> **Available data**:
** Start **

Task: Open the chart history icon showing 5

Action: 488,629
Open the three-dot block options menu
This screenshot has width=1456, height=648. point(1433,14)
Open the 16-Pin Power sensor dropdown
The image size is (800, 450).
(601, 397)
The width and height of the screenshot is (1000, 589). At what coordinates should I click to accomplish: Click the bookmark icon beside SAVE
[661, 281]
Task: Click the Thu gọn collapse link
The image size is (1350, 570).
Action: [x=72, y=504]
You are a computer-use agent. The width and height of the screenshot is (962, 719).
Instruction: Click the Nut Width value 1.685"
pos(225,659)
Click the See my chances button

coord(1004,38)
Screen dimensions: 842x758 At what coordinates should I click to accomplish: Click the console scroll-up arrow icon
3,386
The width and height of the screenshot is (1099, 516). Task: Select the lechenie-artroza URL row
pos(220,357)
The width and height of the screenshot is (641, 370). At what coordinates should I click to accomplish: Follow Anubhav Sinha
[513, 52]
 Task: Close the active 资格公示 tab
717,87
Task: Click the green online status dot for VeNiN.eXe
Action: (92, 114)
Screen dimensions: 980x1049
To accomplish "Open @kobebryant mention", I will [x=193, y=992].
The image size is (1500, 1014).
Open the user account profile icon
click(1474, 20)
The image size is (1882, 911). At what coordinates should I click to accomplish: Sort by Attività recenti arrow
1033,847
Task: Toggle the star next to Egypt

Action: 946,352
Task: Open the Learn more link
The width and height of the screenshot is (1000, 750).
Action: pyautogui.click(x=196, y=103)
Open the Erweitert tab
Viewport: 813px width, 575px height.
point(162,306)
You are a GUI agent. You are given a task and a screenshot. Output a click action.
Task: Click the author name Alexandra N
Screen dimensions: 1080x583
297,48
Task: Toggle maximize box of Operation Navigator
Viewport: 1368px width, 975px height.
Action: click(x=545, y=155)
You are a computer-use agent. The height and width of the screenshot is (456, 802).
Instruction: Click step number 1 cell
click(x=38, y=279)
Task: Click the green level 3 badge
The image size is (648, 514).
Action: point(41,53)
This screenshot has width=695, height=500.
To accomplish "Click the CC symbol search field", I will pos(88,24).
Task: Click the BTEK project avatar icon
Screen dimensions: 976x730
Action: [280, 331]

** End **

Please retype the entries from the line with "You are a GUI" through the end of the entries, keeping every character unchanged.

> **Output below**:
You are a GUI agent. You are given a task and a screenshot. Output a click action.
Task: Click the author name Alexandra N
Screen dimensions: 1080x583
297,48
Task: Toggle maximize box of Operation Navigator
Viewport: 1368px width, 975px height.
Action: click(x=545, y=155)
You are a computer-use agent. The height and width of the screenshot is (456, 802).
Instruction: Click step number 1 cell
click(x=38, y=279)
Task: Click the green level 3 badge
The image size is (648, 514).
Action: point(41,53)
This screenshot has width=695, height=500.
To accomplish "Click the CC symbol search field", I will pos(88,24).
Task: Click the BTEK project avatar icon
Screen dimensions: 976x730
Action: [280, 331]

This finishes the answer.